Location: Grand Ballroom C/D

Production pipelines

Download slides (PDF)

Who is this presentation for?

Data scientists

Level

Intermediate

Description

Applying machine learning over streaming data to discover useful information has been a topic of interest for some time. In many real-world applications such as IoT sensors, web transactions, GPS positions, or social media updates, large volumes of data is generated continuously. It’s critical to have a data pipeline that’s able to reliably and conveniently receive, preprocess, and provide data for model inference and training purposes.

Yong Tang explores the TensorFlow I/O package for streaming data processing with TensorFlow. Developed by SIG IO of the TensorFlow project, TensorFlow I/O is a software package with a focus on data I/O, streaming, and file formats for TensorFlow. It supports a wide variety of open source software and frameworks beyond machine learning itself. In the field of streaming data, TensorFlow I/O provides supports for Apache Kafka, AWS Kinesis, and Google Cloud PubSub, which are the most widely used streaming frameworks at the moment.

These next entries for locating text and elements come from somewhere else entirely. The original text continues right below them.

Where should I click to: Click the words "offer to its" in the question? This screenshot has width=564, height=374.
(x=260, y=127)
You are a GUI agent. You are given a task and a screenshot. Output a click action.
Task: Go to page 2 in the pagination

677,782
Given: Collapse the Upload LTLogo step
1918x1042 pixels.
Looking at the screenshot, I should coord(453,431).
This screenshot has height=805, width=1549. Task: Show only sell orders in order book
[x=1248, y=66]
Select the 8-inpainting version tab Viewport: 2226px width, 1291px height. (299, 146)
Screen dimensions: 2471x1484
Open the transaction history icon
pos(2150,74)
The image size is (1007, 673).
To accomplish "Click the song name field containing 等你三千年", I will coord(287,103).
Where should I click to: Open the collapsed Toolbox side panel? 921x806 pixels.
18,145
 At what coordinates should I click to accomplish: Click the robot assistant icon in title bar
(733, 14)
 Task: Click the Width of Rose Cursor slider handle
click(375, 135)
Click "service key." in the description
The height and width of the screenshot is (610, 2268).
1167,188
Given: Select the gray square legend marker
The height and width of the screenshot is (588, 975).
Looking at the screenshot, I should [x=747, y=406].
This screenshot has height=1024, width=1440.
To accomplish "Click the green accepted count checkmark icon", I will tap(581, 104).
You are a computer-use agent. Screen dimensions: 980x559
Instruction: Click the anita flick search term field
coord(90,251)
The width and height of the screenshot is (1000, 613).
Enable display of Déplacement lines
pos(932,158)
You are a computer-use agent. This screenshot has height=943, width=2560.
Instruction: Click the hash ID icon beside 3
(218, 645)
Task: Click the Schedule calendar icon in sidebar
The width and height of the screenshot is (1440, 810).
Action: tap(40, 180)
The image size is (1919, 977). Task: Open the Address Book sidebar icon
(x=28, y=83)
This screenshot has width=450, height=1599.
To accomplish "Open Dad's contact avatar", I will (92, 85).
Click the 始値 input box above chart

TensorFlow I/O is built on top of tf.data and is fully compatible with the succinct tf.keras API. That means model inference of streaming data with Kafka, Kinesis, and PubSub could be as easy as a one-liner. Coupled with the data transformation functions in tf.data, the model training over batches of streaming data could also be done in a straightforward way.

In addition to streaming input, TensorFlow I/O also provides streaming output support so that the data generated by machine learning algorithms in real time could be delivered back to Kafka, allowing the continuous data ingestion by another application. With both input and output support, it’s possible to build a TensorFlow-centric streaming pipeline with minimal components, which greatly reduces infrastructure maintenance over the long run.

You’ll see a demo showcasing the convenience of TensorFlow I/O usage and the ability of having a complete streaming data pipeline for machine learning with ease.

Prerequisite knowledge

A basic understanding of TensorFlow, especially tf.keras and tf.data

What you'll learn

Learn how to do machine learning over streaming data with TensorFlow and Apache Kafka

Yong Tang

MobileIron

Yong Tang is the director of engineering at MobileIron. He contributes to different container and machine learning projects for the open source community. His most recent focus is on data processing in machine learning. He’s a committer and the SIG I/O lead of the TensorFlow project, and received the Open Source Peer Bonus Award from Google for his contributions to TensorFlow. In addition to TensorFlow, Yong also contributes to many other projects for the open source community and is a committer of Docker and CoreDNS projects.